Lyrics of
L Epave

J'en appelle à Bacchus ! A Bacchus j'en appelle !
Le tavernier du coin vient d' me la bailler belle,
De son établissement, j'étais l' meilleur pilier.
Quand j'eus bu tous mes sous, il me mit à la porte
En disant : "Les poivrots, le diable les emporte !"
Ça ne fait rien, il y a des bistrots bien singuliers
verse 2
Un certain va-nu-pieds qui passe et me trouve ivre
Mort, croyant tout de bon que j'ai cessé de vivre
(Vous auriez fait pareil), s'en prit à mes souliers.
Pauvre homme ! Vu l'était piteux de mes godasses
Je doute qu'il trouve avec son chemin de Damas-se
Ça ne fait rien, il y a des passants bien singuliers
verse 3
Un étudiant miteux s'en prit à ma liquette
Qui, à la faveur d' la nuit, lui avait paru coquette,
Mais en plein jour ses yeux ont dû se dessiller.
Je l' plains de tout mon c?ur, pauvre enfant, s'il l'a mise,
Vu que, d'un homme heureux, c'était loin d'être la chemise.
Ça ne fait rien, il y a des étudiants bien singuliers
verse 4
La femme d'un ouvrier s'en prit à ma culotte.
"Pas ça, Madame, pas ça, mille et un coup de bottes
Ont tant usé le fond que, si vous essayiez
D' la mettre à votre mari, bientôt, je vous en fiche
Mon billet, il aurait du verglas sur les miches."

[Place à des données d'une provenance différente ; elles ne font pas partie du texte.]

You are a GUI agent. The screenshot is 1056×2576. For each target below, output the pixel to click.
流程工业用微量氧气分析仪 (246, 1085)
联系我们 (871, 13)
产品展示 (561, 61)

Ça ne fait rien, il y a des ménages bien singuliers
Verse 5
Et j'étais là, tout nu, sur le bord du trottoir - e
Exhibant, malgré moi, mes humbles génitoires.
Une petit' vertu, rentrant de travailler,
Elle qui, chaque soir, en voyait une douzaine,
Courut dire aux agents : "J'ai vu que'qu' chose d'obscène !"
Ça ne fait rien, il y a des tapins bien singuliers
Verse 6
Le représentant d' la loi vint, d'un pas débonnaire.
Sitôt qu'il m'aperçut il s'écria : "Tonnerre !
On est en plein hiver et si vous vous geliez !"
Et, de peur que je n'attrape une fluxion de poitrine,
Le bougre, il me couvrit avec se pèlerine.
Ça ne fait rien, il y a des flics bien singuliers
Verse 7
Et depuis ce jour-là, moi, le fier, le bravache,
Moi dont le cri de guerre fut toujours "Mort aux vaches !"
Plus une seule fois je n'ai pu le brailler.
J'essaye bien encore, mais ma langue honteuse
Retombe lourdement dans ma bouche pâteuse.